**Source:**
☆ ☆ ☆ ☆ ☆ ☆ ☆

Oakeshott inherited the course from Harold Laski, but he did not much like the title because it did not for him specify a tangible enough subject matter. In the introduction to the lectures themselves Oakeshott is dubious that anything can be found that corresponds to the term ‘a history of political thought'. There are only different peoples, in different intellectual and physical circumstances, living in different times and discovering different things to say about them (p. 33). This is not, then, a history of political philosophy, but of the political experiences, and thoughts about them, in relatively self-contained historical epochs: the Greeks, the Romans, medieval and modern Europeans. It is principally an exploration of the vocabulary of politics and law that each inherited, developed and made their own. There is an important distinction assumed throughout the lectures: that between the practical sentiments, beliefs, ideas and aspirations and explanatory thinking about politics. It is this distinction that enables him to distinguish between the likes of Machiavelli and Locke on the one hand, and Hobbes and Hegel on the other (p. 43). Both practical and explanatory thinking about politics takes place in the context of a particular political culture, and in Europe this is exemplified in the experiences of the Greeks, Romans, medieval and modern peoples. Politics, that is, questioning the desirability of particular rules and attempting to change them through persuasion, as opposed to ruling, is something almost distinctively European, and is Europe's dubious gift to the world.
Reflection about politics is explored at three different levels and different expectations are appropriate of them. At the first level we have reflection upon contemporary circumstances designed to formulate a policy, or respond to an immediate political condition. To know, for example, what the ancient Greeks were thinking about political situations and how they were responding to them we are much better advised to turn to Thucydides than to either Plato or Aristotle. At the second level of reflection we find people discerning and considering general principles that appear to be evident in a political practice over a long period of time. This level encompasses a wide range of reflection, stretching from the articulation of concepts such as democracy, constitutionalism, liberalism, socialism and conservatism, to the muddled attempts to conflate theory and practice in the reflections of such theoreticians as Bentham, Comte or Marx, to the abridgement of traditions into principles, an activity of which Locke is the perfect exemplar, and that Oakeshott elsewhere calls political theory. When compared with political philosophers of the seventeenth century, however, Locke is barely in the competition and bears little scrutiny (Oakeshott, 2006, p. 465). Locke belongs, then, firmly in the second level of reflection.

☆ ☆ ☆ ☆ ☆ ☆ ☆

**Data listing:**
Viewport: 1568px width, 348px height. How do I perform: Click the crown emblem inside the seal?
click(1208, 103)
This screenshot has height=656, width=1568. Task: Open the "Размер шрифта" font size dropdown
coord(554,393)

☆ ☆ ☆ ☆ ☆ ☆ ☆

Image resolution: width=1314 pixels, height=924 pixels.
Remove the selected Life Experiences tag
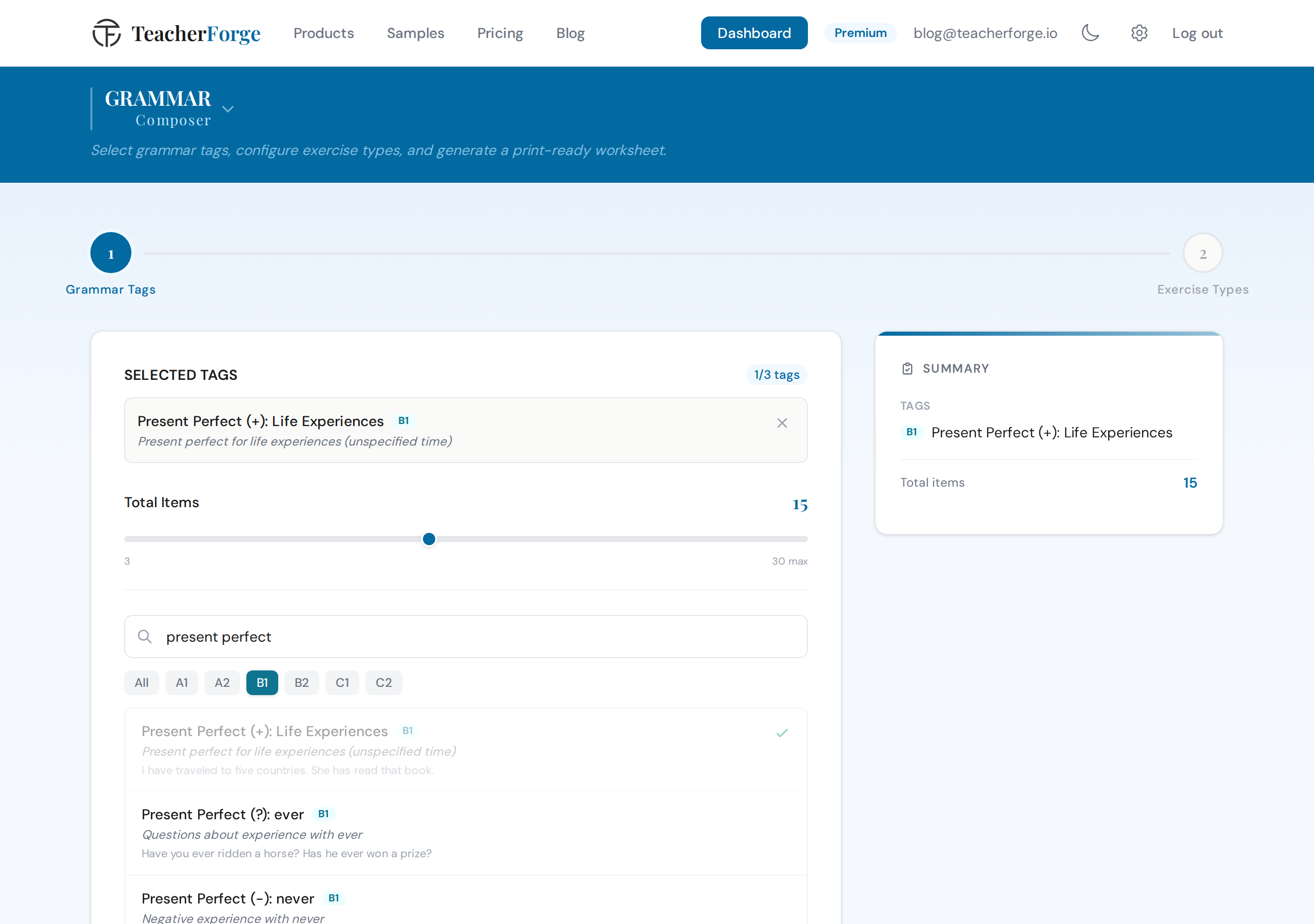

☆ ☆ ☆ ☆ ☆ ☆ ☆

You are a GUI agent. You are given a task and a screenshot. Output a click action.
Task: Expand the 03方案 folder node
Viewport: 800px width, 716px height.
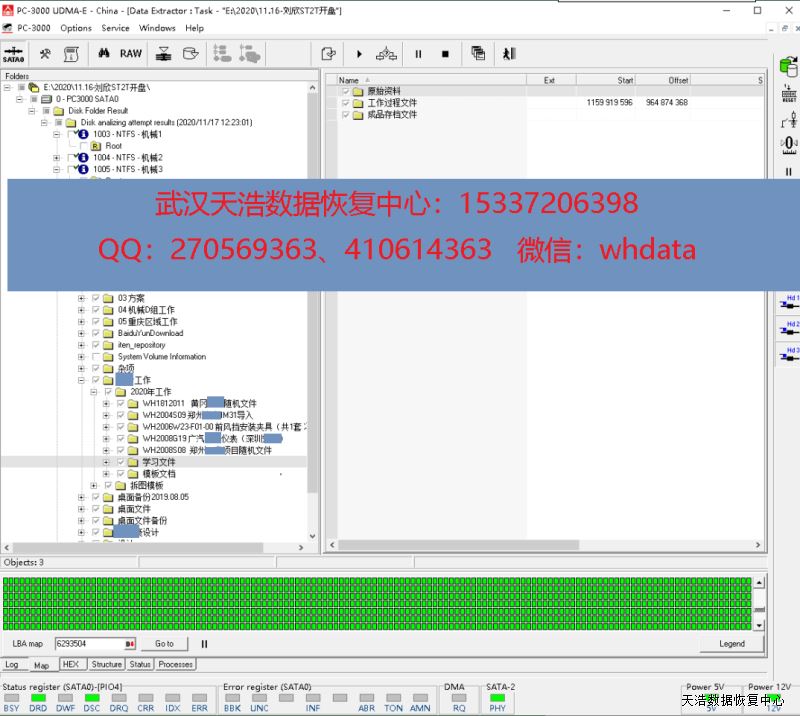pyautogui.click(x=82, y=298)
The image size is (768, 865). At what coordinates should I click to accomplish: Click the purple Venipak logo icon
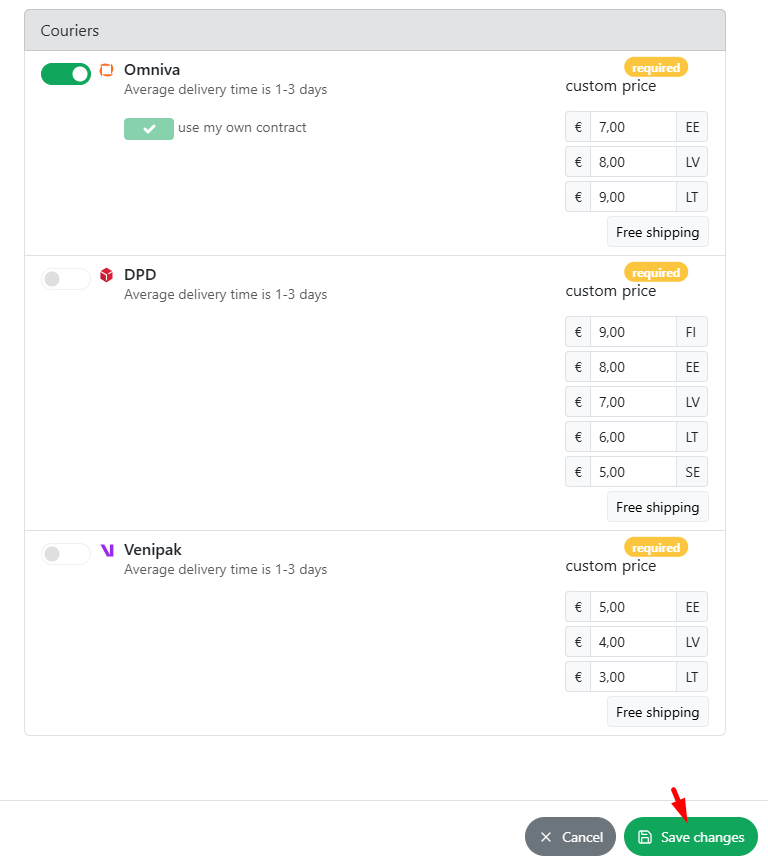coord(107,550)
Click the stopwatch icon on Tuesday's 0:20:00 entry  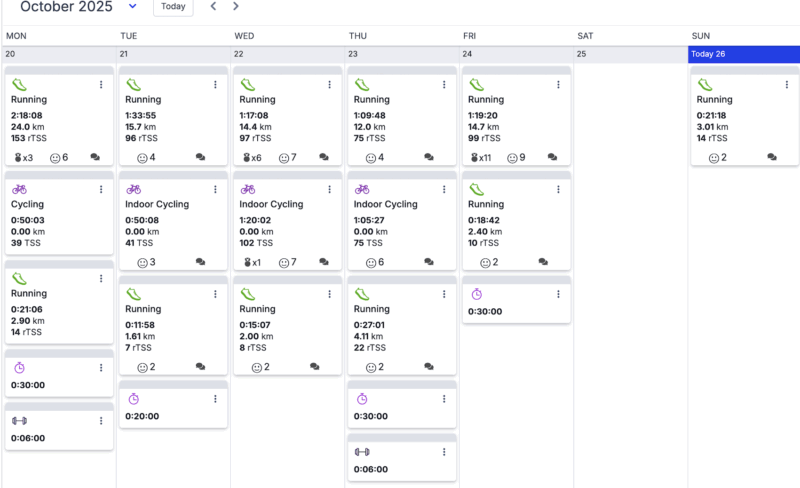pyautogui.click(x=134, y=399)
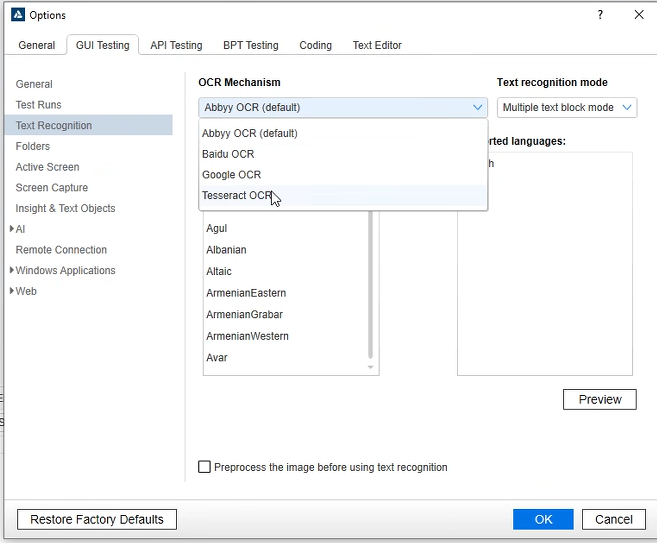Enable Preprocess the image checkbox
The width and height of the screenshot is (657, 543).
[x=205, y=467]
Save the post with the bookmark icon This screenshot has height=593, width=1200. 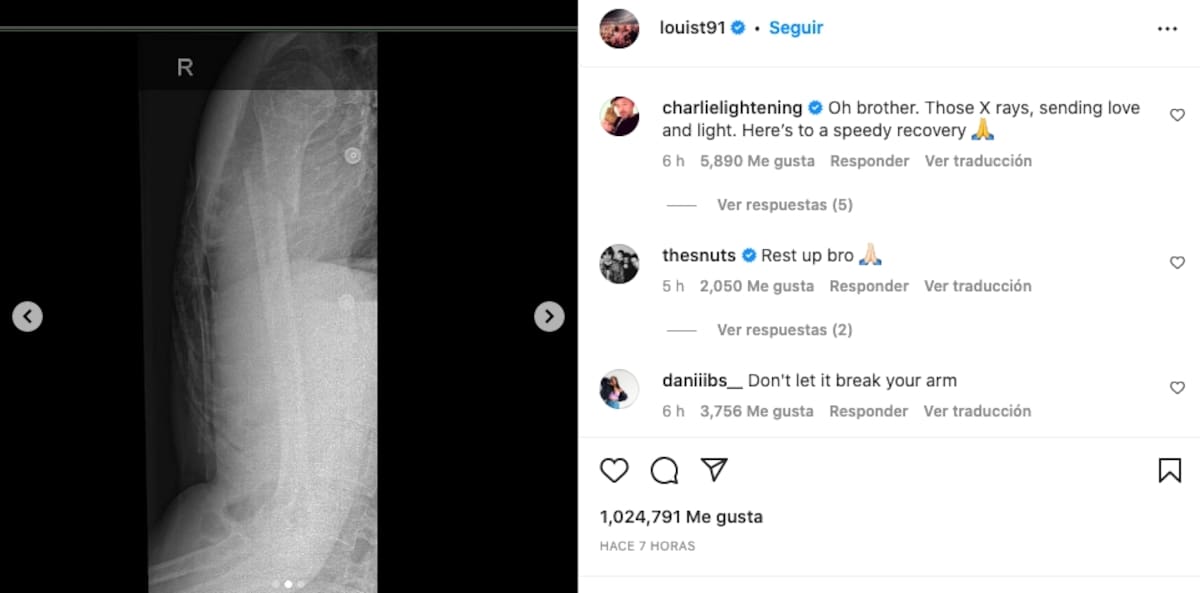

☆ ☆ ☆ ☆ ☆ ☆ ☆

**Task list:**
- 1) Decide whether each statement agrees with the passage on Oakeshott's lectures, answering yes or no and quoting the words of the passage that settle it: (a) Oakeshott took over the course from Harold Laski; (b) to learn how the ancient Greeks responded to political situations, the passage recommends Plato and Aristotle over Thucydides; (c) Locke is placed at the first level of reflection.
- 2) Carry the passage on Oakeshott's lectures forward from its last sentence.
The entries are separate material, unrelated to the passage on Oakeshott's lectures.

**Written answers:**
- 1)
(a) Yes: "Oakeshott inherited the course from Harold Laski."
(b) No: "we are much better advised to turn to Thucydides than to either Plato or Aristotle."
(c) No: "Locke belongs, then, firmly in the second level of reflection."

- 2)
At this level of reflection it is appropriate to inquire about the office of government, that is, what one may or may not expect it to do. So, for example, the difference between the teleocratic and nomocratic answers to the latter question is ‘not between two different amounts of activity, but between two different kinds of activity’ (p. 488). Teleocratic or enterprise association is about identifying substantive purposes, and formulating laws to assist in their attainment, whereas nomocratic association is ‘government by law’ (p. 484). It entails formulating non-instrumental rules in terms of which individuals make their own choices about substantive ends. It has nothing to do with the belief that the business of governments is to do as little as possible, often associated with laissez-faire (p. 488). This discussion should hopefully lay to rest the mistaken belief that Oakeshott in On Human Conduct has a minimalist conception of the state along the lines of Nozick and laissez-faire liberals.
Philosophical reflection is characteristic of the third level. It is distinguished by its attempt to relate political experience to the map of human experience in general. The context of political philosophy is nothing other than the history of political philosophy itself. Very little of Oakeshott's lectures is devoted to political thinking at this level of abstraction, and this is the reason why, in my view, he does not adopt the triadic conception of political philosophy he recommends in his introduction to Hobbes’ Leviathan.
It is Oakeshott's changing sentiments or disposition towards political activity that provides the focus for Suvi Soininen's From a ‘Necessary Evil’ to the Art of Contingency. Oakeshott was almost disdainful of both politics and politicians in his early youth, but came to moderate his views but not his disdain for philosophes who fraudulently commit the categorical error of deriving practical conclusions from theoretical engagements.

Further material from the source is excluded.